Having learnt about the entities which exist within recommender systems, we may wonder how they function. While this is something that we'll learn throughout this entire train, one fundamental principal that we need to understand is that recommender systems are built up by utilising the _relations_ which  exist between items and users. As such, these systems always need a mechanism to measure how related or _similar_ a user is to another user, or an item is to another item. 

We accomplish this measurement of similarity through, you guessed it, a _similarity metric_.  

Generally speaking, a similarity metric can be thought of as being the inverse of a distance measure: if two things are considered to be very similar they should be assigned a high similarity value (close to 1), while dissimilar items should receive a low similarity value (close to zero). Other [important properties](https://online.stat.psu.edu/stat508/lesson/1b/1b.2/1b.2.1) include:
 - (Symmetry) $Sim(A,B) = Sim(B,A)$ 
 - (Identity) $Sim(A,A) = 1$
 - (Uniqueness) $Sim(A,B) = 1 \leftrightarrow A = B$
 
While there are many similarity metrics to choose from when building a recommender system (and more than one can certainly be used simultaneously), a popular choice is the **Cosine similarity**. We won't go into the fundamental trig here (we hope that you remember this from high school), but recall that as an angle becomes smaller (approaching $0^o$) the value of its cosine increases. Conversely, as the angle increases the cosine value decreases. It turns out that this behavior makes the cosine of the angle between two p-dimensional vectors desirable as a [similarity metric](https://en.wikipedia.org/wiki/Cosine_similarity) which can easily be computed.

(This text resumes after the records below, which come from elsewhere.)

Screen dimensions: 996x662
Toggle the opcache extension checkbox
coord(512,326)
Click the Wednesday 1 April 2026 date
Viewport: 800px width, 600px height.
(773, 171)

Using the figure above to help guide our understanding, the Cosine similarity between two p-dimensional vectors ${A}$ and $B$ can be given as:

$$ \begin{align}
Sim(A,B)  &= \frac{A \cdot B}{||A|| \times ||B||} \\ \\
& = \frac{\sum_{i=1}^{p}A_{i}B_{i}}{\sqrt{{\sum_{i=1}^{p}A_{i}^2}} \sqrt{\sum_{i=1}^{p}B_{i}^2}}, \\
\end{align} $$ 
  

To make things a little more concrete, let's work out the cosine similarity using our provided example above. Here, each vector represents the ratings given by one of two *users*, $A$ and $B$, who have each rated two books (rating#1 $ \rightarrow r_1$, and rating#2 $ \rightarrow r_2$). To work out how similar these two users are based on their supplied ratings, we can use the Cosine similarity definition as follows:   


$$ \begin{align}
Sim(A,B)  & = \frac{(A_{r1} \times B_{r1})+(A_{r2} \times B_{r2})}{\sqrt{A_{r1}^2 + A_{r2}^2} \times \sqrt{B_{r1}^2 + B_{r2}^2}} \\ \\
& = \frac{(3 \times 5) + (4 \times 2)}{\sqrt{9 + 16} \times \sqrt{25 + 4}} \\ \\
& = \frac{23}{26.93} \\ \\
& = 0.854
\end{align} $$

It would be a pain to work this out manually each time! Thankfully, we can obtain this same result using the `cosine_similarity` function provided to us in `sklearn`. 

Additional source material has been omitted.